Hiding in plain sight

26 Oct 2017

By: Brad Howarth, researcher, speaker and author

Data is the lifeblood of modern organisations. But as the tools and techniques used to derive insight from data have evolved, the need for the right data skillsets has also risen dramatically.

The result is a shortage of skilled data professionals, and a tendency to segment them away in dedicated data functions.

But if data is becoming more important to all aspects of an organisation, is it still wise to have data science squirreled away as a separate capability? And where will the next generation of data professionals come from anyway?

Perhaps the time come for all of the workforce to have some degree of data literacy.

Natalie Evans Harris is the chief operating officer and vice president of ecosystem development at BrightHive, a US-based community-focused data integration company. She says that for the social sector to draw the insights necessary to improve outcomes at the community-level, organisations must build their capacity to leverage data as an asset and integrate data literacy into the workforce culture at all levels.

“You know you’ve reached true data literacy when everyone in the organisation understands their role in transforming data into valuable insights that lead to informed actions,” Evans Harris says.

Evans Harris believes the role of data literacy is often undervalued when delivering data solutions. Hence one of her motivations for taking the leap from working in the US Federal Government to co-founding BrightHive was to train customers on what it meant to be able to use data in interesting ways, and what kind of insights could be drawn from it.

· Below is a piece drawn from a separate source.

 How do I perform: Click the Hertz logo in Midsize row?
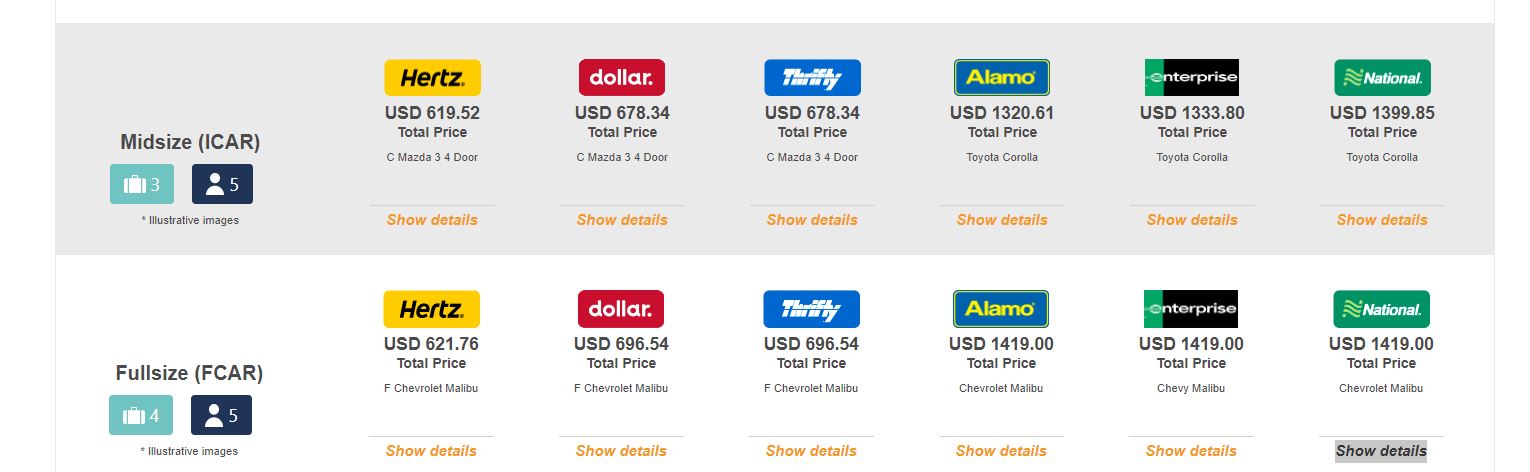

“That is hugely important, because you want them to be able to do more than click a button, you want them to be able to think and move differently because of the data,” Evans Harris says. “Everyone in the organisation doesn’t need to be able to program, but they need to have an understanding of what data can do for them.”

On the flipside, she says while those people tasked with the technical aspects of data science still need the math skills to understand and manipulate data, they also require the sector-specific skills to understand how data can generate useful insights.

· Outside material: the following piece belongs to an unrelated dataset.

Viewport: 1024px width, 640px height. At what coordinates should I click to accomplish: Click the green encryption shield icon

“You need data scientists that can communicate and draw questions and insights, and really have some of those collaborative skills necessary to ensure the diverse set of stakeholders needs are brought into the data lifecycle,” Evans Harris says.

It is these non-technical skills that are often the hardest to find. Evans Harris has at times hired based on a candidate’s ability to look at unstructured complex challenges and create structure, such as how they would organise 100 unlabelled MP3 files, rather than just their programming skills.

“Just being able to see how they think and how they go about operating makes a huge difference, because the rest of it you can train them on,” she says. “Someone we hired who was fantastic was actually a math teacher. He had strong maths skills, but hadn’t developed a lot of the programmatic skills. So we taught him that.  But because he had the math and communication skills, he ramped up quickly and was incredibly effective in working with our other primary customers.”

Brett Goldstein has first-hand experience in creating the next generation of data professionals through his work with the University of Chicago in creating the Master of Science in Computational Analysis and Public Policy.

A former chief data officer for the City of Chicago, Goldstein says the course is a response to the tendency for data specialists in public organisations to operate remotely from policy and technology professionals.

“We are creating the next generation of government workers who are able to both analyse the data and provide near-real time decision support, but at the same time can brief the executive by talking in a way that makes sense,” Goldstein says.

Refusing to pigeon-hold people is another factor that has enabled Goldstein to avoid skills challenges, such as the one he faced when implementing the data strategy for the City of Chicago. At that time the city’s CIO had a strong complement of traditional database professionals on staff, but little experience with newer technologies such as NoSQL and MongoDB.

“Everyone said ‘you’re going to have to hire outside people’, and I said, ‘I have great talented folks who want to learn new things’. And so in the biggest conference room in City Hall I started teaching classes in MongoDB and R. And people thought it was completely nuts that a commissioner was doing that, but that was how we made Chicago into a data-driven city.”

Evans Harris says programs such as these will become increasingly important as organisations seek to get the most out of data.

“I want to see a world where we get beyond dashboards,” Evans Harris says. “I want to a world where we use data to not only increase efficiency and improve processes, but to build connections that we never saw before, to change the way we view, understand and take action. But you can’t do that if you don’t have the subject matter experts smart on the value of data, as well as the data scientists smart on what those people need.”